15. devices according to claim 14, it is characterised in that described characteristic frequency is against each element in document matrix Represent this document to be sorted weighted value under this feature.

16. devices according to claim 12, it is characterised in that described device also includes:

Determining module, the total number for participle based on described document to be sorted determines the length of described vector.

17. devices according to claim 12, it is characterised in that described cluster module, are used for described vector clusters, will Cluster result constitutes a similar participle set less than the vector presetting difference value, and wherein, described similar participle set includes phase Like the multiple vectors under linguistic context.

18. devices according to claim 12, it is characterised in that described device also includes:

Replacement module, for replacing with different realities respectively by the participle of subordinate difference name entity class in described document to be sorted Body set, wherein, each entity sets represents a feature.

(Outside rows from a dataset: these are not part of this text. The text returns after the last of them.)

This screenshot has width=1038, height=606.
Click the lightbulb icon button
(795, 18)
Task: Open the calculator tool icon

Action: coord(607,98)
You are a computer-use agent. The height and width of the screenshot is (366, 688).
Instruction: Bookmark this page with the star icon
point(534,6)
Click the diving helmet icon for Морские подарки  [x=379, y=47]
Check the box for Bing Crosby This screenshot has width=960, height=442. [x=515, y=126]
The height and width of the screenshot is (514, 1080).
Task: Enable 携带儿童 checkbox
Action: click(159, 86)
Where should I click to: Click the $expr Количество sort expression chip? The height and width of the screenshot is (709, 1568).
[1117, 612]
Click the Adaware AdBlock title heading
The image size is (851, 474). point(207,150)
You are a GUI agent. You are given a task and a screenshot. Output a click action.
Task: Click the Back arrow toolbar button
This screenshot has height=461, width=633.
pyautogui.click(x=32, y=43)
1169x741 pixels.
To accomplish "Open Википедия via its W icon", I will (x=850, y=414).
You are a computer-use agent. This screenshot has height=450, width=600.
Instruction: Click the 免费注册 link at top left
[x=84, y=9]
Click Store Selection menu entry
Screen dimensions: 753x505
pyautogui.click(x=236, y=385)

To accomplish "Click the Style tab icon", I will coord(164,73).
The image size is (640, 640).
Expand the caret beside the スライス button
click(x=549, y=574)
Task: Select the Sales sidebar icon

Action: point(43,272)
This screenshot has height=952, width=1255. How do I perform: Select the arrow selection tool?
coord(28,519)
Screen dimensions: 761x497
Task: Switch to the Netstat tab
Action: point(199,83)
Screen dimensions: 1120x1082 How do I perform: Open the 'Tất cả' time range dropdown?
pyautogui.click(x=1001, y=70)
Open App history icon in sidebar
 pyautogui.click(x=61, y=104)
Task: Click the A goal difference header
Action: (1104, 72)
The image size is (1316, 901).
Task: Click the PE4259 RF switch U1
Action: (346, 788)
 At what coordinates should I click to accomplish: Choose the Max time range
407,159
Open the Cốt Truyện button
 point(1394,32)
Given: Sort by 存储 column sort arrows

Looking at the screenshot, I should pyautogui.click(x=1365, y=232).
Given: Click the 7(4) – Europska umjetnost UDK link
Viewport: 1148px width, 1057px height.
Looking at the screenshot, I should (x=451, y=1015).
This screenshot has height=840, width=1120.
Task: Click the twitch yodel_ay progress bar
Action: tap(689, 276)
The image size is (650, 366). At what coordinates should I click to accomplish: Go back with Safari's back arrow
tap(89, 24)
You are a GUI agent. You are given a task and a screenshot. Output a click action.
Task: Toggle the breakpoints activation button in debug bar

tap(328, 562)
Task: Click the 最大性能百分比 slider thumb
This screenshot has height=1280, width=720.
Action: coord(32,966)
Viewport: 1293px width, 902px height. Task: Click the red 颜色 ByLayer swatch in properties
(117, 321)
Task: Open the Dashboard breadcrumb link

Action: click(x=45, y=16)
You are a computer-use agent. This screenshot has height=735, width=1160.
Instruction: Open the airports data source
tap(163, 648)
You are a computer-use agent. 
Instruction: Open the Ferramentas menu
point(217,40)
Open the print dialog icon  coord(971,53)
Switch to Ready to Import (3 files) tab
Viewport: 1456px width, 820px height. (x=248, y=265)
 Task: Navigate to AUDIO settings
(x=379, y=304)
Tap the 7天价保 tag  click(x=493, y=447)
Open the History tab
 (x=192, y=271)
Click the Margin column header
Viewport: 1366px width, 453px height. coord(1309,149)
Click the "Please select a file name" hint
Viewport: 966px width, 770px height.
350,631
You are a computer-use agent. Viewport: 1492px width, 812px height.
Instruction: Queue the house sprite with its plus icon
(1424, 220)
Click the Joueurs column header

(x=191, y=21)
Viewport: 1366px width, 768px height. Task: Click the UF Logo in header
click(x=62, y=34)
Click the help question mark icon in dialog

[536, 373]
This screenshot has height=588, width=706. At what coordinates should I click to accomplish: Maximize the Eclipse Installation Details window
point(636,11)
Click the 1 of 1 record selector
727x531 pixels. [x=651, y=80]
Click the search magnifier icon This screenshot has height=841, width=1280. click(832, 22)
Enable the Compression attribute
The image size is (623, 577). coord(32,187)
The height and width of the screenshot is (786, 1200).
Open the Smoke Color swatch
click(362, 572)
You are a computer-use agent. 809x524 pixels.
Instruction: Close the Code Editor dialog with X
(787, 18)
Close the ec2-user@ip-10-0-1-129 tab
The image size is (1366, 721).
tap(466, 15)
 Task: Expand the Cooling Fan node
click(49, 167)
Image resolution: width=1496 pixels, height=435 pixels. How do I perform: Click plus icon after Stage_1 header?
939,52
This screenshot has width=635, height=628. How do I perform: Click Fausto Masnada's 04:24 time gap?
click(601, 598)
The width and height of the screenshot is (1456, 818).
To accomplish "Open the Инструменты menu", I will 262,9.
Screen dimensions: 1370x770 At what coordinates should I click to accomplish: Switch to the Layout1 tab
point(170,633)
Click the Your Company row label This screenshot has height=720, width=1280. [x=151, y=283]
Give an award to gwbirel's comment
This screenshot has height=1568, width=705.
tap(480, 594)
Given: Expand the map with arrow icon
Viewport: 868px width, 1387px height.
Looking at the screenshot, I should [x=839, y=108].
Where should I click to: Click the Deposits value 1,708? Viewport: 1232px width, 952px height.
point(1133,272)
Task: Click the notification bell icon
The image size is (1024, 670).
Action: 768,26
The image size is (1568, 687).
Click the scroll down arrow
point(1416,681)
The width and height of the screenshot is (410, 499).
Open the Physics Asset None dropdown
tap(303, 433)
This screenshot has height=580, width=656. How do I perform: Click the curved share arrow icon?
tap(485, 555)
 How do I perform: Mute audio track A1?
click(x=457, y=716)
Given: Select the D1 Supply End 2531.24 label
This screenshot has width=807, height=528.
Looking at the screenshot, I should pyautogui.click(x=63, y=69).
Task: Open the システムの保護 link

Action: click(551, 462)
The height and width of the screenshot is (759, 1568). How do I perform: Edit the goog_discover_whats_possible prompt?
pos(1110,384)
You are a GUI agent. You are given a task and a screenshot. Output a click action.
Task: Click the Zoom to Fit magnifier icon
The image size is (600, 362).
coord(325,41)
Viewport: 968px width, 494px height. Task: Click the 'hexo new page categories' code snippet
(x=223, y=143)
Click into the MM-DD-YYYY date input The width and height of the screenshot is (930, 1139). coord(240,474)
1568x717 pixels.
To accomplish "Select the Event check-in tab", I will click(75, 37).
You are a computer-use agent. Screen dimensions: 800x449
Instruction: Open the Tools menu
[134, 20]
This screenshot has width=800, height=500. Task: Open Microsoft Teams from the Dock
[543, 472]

19. devices according to claim 12, it is characterised in that described 3rd modular converter includes:

First calculating sub module, for calculating described characteristic frequency against between the vector of the document to be sorted of any two in document matrix Cosine similarity；

Polymerization submodule, for by described characteristic frequency against maximum two literary compositions to be sorted of cosine similarity described in document matrix The vector combination of shelves generates described hierarchical clustering tree.

20. devices according to claim 12, it is characterised in that described cutting module includes:

Cutting submodule, for for described hierarchical clustering tree, proceeds by two from root node and cuts and cut, obtain two subtrees；

Second calculating sub module, for the height calculating each subtree respectively and the number of documents comprised；

First judges submodule, for for each subtree, it is judged that whether the height of this subtree meets the first preset termination condition；

Second judges submodule, for for each subtree, it is judged that it is pre-whether the number of documents that this subtree is comprised meets second If end condition；

Stop submodule, for for each subtree, if judge the height of this subtree meet described first preset termination condition or Person judges when the number of documents that this subtree is comprised meets described second preset termination condition, then stop continuing executing with this subtree Described two cut and cut；

Described cutting submodule, for for each subtree, if judging, the height of this subtree does not meets described first preset termination Condition, and judge when the number of documents that this subtree is comprised does not meets described second preset termination condition yet, continue this son Set and start to perform described two from root node and cut and cut；

21. devices according to claim 20, it is characterised in that described first judges submodule, for for every height Tree, it is judged that whether the height of this subtree, less than or equal to preset termination height, if YES, then meets, otherwise for not meeting；

Described second judges submodule, for for each subtree, it is judged that the number of documents that this subtree is comprised whether less than or Equal to preset termination quantity, if YES, then meet, otherwise for not meeting.

22. devices according to claim 20, it is characterised in that the number of documents that every class classifying documents is comprised is each The quantity of all nodes that subtree is comprised.